Panagopulos was an innovator, but also a pragmatist. In 1989 he sold RCL to Kloster Cruise for a price of about $250 million, a move that anticipated a much wider worldwide consolidation of cruising that was soon to come.

In Greece he was best known as the creator of Attica Group. Established in 1992, Attica quickly moved into the ferry business, modernising the sector with newbuildings. SuperFast Ferries initially focused on the Greece-Italy trades before expanding to the Baltic and North Sea. Attica later acquired Strintzis Lines and after rebranding it Blue Star Ferries, introduced newbuildings for domestic Greek island routes, too.

In parallel with his ferry operations, he was active in dry bulk shipping through Magna Marine, formed in 1991 (view full biography).

George R. Vergottis (1893-1965)

George R. Vergottis was born in 1893 to a Cephalonian family with shipping traditions traceable as far back as 1583.

The fifth child of Charalampos (‘Rokos’) Vergottis (1842-1924), he attended school in Constantinople and later the renowned Commercial College in Marseilles, before joining the family’s shipping office in Cardiff which he managed during the First World War.

In 1924 Vergottis Ltd moved premises to London.  Together with his brothers Panaghi and Andrew, George purchased several freighters at low prices between 1928 and 1933.

During the 1930s George Vergottis expanded his activities to New York where he settled and became highly respected in shipping circles there for his deep knowledge of shipping, his integrity, ingenuity and generosity.

While maintaining the London and Piraeus offices, he established Universal Maritime Carriers.
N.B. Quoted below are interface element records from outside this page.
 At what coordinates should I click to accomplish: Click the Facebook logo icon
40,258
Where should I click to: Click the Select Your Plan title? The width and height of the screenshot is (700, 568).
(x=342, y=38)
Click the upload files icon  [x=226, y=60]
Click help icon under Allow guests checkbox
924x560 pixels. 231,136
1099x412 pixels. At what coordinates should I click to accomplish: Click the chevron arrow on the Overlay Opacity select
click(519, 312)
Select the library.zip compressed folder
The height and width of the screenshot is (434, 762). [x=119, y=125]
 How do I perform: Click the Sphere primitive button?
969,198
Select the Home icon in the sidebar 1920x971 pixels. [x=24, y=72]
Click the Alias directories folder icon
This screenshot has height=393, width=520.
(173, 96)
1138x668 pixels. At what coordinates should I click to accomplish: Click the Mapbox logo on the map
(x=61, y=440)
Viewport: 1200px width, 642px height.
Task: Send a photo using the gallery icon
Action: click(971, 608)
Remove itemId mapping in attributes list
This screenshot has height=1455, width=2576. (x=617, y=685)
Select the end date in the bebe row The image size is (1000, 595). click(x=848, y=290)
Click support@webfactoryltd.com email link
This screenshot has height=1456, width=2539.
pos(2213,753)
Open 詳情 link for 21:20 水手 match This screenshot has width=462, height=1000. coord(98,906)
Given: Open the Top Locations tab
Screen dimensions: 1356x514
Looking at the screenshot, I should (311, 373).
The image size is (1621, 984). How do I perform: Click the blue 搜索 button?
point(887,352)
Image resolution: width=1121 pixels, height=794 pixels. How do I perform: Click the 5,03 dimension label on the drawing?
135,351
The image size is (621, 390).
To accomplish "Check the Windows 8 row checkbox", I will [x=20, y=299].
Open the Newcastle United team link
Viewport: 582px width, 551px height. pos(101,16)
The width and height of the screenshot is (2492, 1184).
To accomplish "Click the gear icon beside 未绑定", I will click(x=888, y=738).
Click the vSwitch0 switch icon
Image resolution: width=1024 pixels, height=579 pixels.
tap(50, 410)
By 1940 his office operated 12 vessels but more than half Universal’s fleet was sunk during the war. In recognition of this, Universal was able to add to its fleet three Liberties, out of the 98 allocated to Greek owners after the war.

In the post-war years he was one of the first Greek shipowners to enter the tanker market and forge relationships with major oil companies.

He also put his faith in the fledgling Japanese shipbuilding industry and between the years 1952 and 1966 Universal took delivery of seven tankers and six dry cargo ships from Mitsubishi and Nippon-Kokan shipyards.

George Vergottis was awarded the gold medal of the Academy of Athens in 1964 as a great benefactor of Cephalonia. Immediately after the deadly earthquake of 1953 that struck his home island, Vergottis arranged for shelter for those left homeless and over a period of years built countless homes as well as churches and important public buildings in his home village of Kourkoumelata as well as the capital Argostoli (view full biography).

  • With the addition of Pericles S. Panagopulos and George R. Vergottis, the Hall of Fame now includes 32 outstanding personalities who helped to write modern Greek shipping history. The Greek Shipping Hall of Fame has been paying tribute to historic Greek shipping personalities since 2007.